Quiz shareholders have today voted in favour of delisting from the London stock market. This move will revert Quiz to private ownership as it prepares to seek funding in the coming months.
The fashion brand published a statement proposing its exit from the Alternative Investment Market (AIM) and going private in December.
Today, over 98% of shareholders backed the resolutions to delist and re-register as a private limited company. Tarak Ramzan, who founded the business in 1993, voted in favour of the move, along with major investors Tajveer and Amraj Gill.
Quiz’s shares will cease trading at 7:00 on 23 January. On 27 January, it will formally re-register as a private limited company.
The company said the decision was “in the best interests of the company and its shareholders”, adding that it had a £4 million borrowing facility that expires at the end of June, which was repayable on demand.
It comes as Quiz faces ongoing financial pressures, as are many British retailers who are preparing for looming hikes to employer’s national insurance imposed by the Government.
Quiz recently reported that its half-year losses more than doubled, warning it could exhaust its remaining cash by early 2025. It said cash reserves had fallen to £500,000 by the end of December, down from £1.2 million at the start of the month.

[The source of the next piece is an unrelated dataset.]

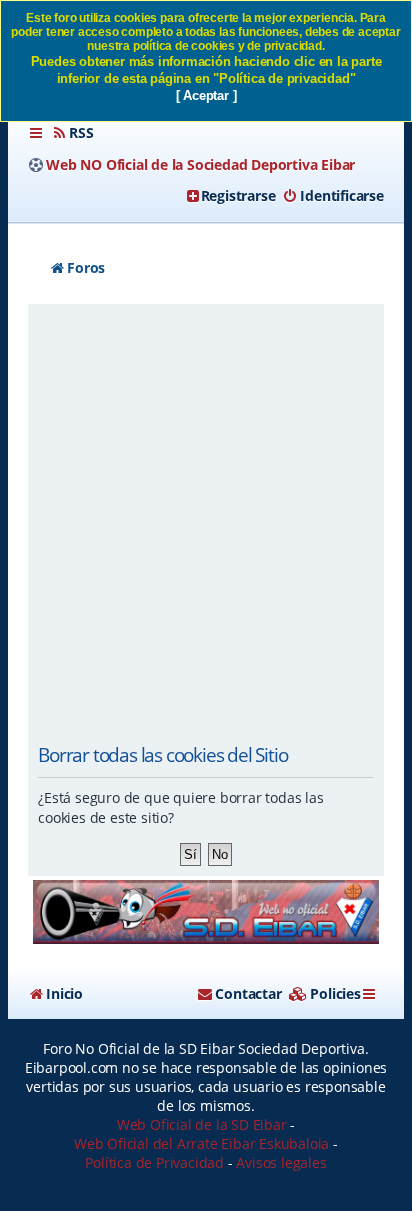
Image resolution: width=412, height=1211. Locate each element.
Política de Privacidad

The brand attributed its ailing financial situation to “disappointing revenues” in the lead-up to Christmas, leaving its cash headroom “less than previously anticipated”. It will therefore require additional funding by early next year.
In its latest update published on 27 December, Quiz revealed its pre-tax losses had risen significantly, from £1.5 million to £4.7 million, for the six months ending 30 September. Sales dropped 7.5% to £39.1 million, due to a “marked decline in traffic both online and in-store”.